**Trabajo por hacer:** Reproduce sin cambios una parte del fragmento sobre la exposición de Masao Yamamoto: empieza en las palabras "Cada vez le" y detente después de "que lo anuncien.".

**Fragmento de página:**
-=-=-=-=-

Cada vez le pide uno menos cosas a la fotografía, a la poesía o al relato, y por ende, casi diría, a la vida, salvo la belleza. Casi nada se va necesitando ya que sea extraordinariamente excitante, desde luego. Tanta exuberancia de imágenes y tanta profusión de textos, incluido ahora que pienso lo que uno hace, resulta abrumador.
Tenía ganas de resarcirme de todo esto, así que ayer nos fuimos paseando hasta la galería donde exponen a Masao Yamamoto: Espaciofoto. Las hojas muertas y amarillas al lado de la acera y una brisa, aún templada, nos hizo recordar que el otoño ha entrado ya por la ventana de nuestra ciudad y quisimos aprovecharlo, porque Madrid tiene estas cosas: que el frio entra luego pegando portazos, cayendo de bruces sobre el agua del Retiro, en forma de bulto rumoroso, sin vientos estridentes que lo anuncien.

-=-=-=-=-

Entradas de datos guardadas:
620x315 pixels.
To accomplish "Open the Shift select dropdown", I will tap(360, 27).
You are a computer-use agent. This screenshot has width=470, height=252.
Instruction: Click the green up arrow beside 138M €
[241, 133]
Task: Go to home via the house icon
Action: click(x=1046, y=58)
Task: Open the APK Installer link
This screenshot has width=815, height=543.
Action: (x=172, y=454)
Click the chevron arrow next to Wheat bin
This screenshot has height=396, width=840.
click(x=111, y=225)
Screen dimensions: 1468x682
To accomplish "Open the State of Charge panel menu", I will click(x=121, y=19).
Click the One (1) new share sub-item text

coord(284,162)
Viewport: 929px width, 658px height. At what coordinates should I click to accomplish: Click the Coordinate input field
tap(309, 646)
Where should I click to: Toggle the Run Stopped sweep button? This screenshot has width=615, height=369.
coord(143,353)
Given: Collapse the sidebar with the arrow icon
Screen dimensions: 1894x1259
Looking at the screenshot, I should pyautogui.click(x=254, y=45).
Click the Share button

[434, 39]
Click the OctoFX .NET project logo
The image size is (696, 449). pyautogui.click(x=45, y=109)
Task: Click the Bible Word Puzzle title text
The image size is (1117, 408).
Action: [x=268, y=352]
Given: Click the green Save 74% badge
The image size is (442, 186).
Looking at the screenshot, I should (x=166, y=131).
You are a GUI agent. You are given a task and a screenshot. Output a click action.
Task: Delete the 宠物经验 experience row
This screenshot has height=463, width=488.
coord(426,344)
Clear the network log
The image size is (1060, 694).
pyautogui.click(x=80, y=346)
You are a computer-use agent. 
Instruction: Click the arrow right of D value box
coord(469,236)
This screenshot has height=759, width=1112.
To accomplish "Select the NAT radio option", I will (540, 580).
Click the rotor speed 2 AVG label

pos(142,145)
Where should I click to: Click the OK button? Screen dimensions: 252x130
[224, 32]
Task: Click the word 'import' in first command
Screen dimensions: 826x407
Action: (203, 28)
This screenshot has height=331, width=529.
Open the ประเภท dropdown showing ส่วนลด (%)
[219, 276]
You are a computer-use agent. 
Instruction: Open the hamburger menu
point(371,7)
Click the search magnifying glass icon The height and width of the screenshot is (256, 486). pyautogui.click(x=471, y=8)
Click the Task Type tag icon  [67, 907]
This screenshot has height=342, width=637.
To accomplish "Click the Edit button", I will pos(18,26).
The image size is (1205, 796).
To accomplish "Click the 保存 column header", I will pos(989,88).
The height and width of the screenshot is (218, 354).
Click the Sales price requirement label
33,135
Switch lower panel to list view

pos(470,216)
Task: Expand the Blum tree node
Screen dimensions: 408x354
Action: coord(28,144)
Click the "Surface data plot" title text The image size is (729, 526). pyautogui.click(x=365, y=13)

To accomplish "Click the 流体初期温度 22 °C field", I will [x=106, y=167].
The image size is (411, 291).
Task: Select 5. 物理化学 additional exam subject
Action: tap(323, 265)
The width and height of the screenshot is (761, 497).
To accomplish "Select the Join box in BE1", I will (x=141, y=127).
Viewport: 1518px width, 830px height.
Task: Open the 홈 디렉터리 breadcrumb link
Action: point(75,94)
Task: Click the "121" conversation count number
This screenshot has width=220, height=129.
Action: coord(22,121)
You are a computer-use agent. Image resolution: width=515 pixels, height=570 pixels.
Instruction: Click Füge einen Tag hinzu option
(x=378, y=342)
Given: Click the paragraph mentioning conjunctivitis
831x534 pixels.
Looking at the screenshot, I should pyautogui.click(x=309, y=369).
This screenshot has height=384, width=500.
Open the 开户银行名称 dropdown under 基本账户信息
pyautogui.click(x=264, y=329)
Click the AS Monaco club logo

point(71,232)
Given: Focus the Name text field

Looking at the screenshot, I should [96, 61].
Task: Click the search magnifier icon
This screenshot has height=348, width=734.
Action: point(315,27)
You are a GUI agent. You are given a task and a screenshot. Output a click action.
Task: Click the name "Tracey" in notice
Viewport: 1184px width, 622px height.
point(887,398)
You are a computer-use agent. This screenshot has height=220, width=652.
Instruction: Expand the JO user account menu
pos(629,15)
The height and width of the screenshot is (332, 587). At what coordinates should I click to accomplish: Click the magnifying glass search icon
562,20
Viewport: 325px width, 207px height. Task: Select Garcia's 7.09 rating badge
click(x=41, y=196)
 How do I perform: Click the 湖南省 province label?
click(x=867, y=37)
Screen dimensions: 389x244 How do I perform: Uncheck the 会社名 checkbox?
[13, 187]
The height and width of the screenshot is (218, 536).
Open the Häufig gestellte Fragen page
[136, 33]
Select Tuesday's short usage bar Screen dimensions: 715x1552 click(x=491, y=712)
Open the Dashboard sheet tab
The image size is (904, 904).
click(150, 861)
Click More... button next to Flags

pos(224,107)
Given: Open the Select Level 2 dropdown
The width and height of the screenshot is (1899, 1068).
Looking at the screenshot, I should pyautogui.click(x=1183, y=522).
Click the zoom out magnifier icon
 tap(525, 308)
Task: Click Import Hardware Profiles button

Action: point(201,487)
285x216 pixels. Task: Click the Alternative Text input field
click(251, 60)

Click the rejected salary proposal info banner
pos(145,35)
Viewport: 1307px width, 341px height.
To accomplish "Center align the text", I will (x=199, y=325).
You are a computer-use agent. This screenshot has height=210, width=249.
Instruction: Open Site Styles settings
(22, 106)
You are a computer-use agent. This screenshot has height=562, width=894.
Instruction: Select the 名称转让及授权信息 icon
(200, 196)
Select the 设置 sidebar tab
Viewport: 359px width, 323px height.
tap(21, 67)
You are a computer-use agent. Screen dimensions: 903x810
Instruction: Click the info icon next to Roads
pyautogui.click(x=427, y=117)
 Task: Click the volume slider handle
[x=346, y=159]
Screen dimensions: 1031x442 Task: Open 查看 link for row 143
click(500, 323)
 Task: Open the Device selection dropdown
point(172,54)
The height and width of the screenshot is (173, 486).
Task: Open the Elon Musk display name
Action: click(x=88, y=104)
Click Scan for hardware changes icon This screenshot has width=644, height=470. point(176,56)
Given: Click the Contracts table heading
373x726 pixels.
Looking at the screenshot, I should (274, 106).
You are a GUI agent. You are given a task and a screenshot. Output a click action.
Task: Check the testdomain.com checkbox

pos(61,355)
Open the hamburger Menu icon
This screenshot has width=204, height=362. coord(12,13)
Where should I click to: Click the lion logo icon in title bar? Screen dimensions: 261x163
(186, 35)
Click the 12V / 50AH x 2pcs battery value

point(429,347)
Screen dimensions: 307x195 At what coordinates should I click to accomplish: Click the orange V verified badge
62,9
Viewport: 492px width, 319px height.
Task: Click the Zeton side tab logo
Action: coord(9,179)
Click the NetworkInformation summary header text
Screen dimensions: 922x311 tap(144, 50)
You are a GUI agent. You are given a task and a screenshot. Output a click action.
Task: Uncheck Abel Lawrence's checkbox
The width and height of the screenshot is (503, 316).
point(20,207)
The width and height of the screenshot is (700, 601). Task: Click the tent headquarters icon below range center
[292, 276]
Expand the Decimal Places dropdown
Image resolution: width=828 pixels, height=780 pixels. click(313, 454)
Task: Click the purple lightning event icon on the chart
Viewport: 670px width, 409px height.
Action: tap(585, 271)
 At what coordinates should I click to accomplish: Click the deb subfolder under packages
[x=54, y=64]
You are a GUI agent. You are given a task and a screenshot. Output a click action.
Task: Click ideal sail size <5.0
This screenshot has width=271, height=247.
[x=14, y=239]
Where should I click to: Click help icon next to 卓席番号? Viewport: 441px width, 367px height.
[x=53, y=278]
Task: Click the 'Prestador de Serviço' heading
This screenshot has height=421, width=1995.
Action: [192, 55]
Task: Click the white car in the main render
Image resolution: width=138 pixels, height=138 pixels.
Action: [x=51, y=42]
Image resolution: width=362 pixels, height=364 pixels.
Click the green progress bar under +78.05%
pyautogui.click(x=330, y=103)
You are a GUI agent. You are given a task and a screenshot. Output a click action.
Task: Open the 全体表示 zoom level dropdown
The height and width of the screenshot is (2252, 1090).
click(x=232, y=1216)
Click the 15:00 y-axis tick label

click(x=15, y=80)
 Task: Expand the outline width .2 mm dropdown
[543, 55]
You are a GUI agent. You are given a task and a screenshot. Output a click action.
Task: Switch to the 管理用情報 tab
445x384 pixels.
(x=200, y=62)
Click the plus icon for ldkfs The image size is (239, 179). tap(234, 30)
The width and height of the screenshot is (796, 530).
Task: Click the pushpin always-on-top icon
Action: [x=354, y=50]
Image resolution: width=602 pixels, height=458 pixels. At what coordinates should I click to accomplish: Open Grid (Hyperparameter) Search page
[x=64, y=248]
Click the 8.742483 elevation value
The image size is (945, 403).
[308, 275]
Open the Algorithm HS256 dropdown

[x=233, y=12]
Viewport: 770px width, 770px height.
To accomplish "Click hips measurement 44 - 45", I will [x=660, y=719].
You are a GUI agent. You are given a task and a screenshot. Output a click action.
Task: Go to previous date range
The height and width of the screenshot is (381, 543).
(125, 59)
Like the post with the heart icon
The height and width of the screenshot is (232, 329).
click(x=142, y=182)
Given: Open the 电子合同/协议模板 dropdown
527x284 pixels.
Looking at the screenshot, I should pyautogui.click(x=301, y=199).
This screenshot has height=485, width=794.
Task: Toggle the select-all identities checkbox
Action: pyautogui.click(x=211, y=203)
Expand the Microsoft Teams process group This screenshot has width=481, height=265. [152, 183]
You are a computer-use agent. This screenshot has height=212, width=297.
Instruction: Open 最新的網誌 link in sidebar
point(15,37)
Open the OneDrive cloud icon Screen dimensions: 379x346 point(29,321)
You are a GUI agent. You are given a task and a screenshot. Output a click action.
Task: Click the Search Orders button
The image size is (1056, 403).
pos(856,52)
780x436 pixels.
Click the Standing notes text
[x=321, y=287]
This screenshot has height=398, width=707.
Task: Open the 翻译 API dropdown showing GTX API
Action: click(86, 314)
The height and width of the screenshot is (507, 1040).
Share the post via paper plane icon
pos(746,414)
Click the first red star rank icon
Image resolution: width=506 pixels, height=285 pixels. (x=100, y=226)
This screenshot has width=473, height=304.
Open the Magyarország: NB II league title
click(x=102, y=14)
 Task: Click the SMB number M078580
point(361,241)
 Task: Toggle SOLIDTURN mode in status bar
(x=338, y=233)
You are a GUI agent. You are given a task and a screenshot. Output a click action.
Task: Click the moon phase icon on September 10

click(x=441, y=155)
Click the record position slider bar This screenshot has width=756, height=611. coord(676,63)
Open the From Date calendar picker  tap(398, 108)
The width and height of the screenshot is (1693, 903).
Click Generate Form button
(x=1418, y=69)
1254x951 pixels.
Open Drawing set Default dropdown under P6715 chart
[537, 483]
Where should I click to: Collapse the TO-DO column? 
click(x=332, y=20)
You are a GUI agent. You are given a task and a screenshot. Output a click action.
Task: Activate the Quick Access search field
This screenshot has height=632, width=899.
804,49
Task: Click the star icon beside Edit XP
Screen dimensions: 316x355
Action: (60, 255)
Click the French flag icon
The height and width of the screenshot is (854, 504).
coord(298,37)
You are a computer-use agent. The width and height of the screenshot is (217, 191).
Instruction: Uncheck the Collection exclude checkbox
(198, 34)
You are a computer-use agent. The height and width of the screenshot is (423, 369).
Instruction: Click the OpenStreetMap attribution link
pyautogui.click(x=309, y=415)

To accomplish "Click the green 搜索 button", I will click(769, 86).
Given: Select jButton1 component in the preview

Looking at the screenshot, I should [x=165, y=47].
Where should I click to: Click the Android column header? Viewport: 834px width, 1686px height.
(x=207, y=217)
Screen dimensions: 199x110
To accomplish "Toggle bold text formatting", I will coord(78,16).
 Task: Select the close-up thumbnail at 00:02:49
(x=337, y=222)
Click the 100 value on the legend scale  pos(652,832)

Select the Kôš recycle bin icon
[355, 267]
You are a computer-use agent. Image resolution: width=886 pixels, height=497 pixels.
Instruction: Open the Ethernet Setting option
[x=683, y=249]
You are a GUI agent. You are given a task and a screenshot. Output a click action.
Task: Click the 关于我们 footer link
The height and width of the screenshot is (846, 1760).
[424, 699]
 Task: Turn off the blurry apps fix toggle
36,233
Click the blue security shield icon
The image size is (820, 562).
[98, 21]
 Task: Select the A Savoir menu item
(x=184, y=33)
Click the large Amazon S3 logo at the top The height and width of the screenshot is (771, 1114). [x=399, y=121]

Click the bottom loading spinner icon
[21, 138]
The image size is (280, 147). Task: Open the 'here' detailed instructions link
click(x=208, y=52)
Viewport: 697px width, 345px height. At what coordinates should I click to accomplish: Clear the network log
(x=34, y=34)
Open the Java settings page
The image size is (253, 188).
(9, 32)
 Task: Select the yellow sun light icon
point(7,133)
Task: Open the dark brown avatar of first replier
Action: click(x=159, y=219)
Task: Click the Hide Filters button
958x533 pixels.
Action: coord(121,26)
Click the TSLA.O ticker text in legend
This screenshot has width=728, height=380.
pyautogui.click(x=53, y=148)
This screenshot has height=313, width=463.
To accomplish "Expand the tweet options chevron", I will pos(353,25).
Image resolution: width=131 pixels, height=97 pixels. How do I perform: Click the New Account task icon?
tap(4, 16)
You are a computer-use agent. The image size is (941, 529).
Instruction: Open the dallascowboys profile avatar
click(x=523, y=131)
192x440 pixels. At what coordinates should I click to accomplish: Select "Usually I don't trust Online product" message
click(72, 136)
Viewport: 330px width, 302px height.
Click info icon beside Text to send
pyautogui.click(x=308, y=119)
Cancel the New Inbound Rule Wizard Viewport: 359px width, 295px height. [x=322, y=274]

-=-=-=-=-

**Resultado del ejercicio:**
Cada vez le pide uno menos cosas a la fotografía, a la poesía o al relato, y por ende, casi diría, a la vida, salvo la belleza. Casi nada se va necesitando ya que sea extraordinariamente excitante, desde luego. Tanta exuberancia de imágenes y tanta profusión de textos, incluido ahora que pienso lo que uno hace, resulta abrumador.
Tenía ganas de resarcirme de todo esto, así que ayer nos fuimos paseando hasta la galería donde exponen a Masao Yamamoto: Espaciofoto. Las hojas muertas y amarillas al lado de la acera y una brisa, aún templada, nos hizo recordar que el otoño ha entrado ya por la ventana de nuestra ciudad y quisimos aprovecharlo, porque Madrid tiene estas cosas: que el frio entra luego pegando portazos, cayendo de bruces sobre el agua del Retiro, en forma de bulto rumoroso, sin vientos estridentes que lo anuncien.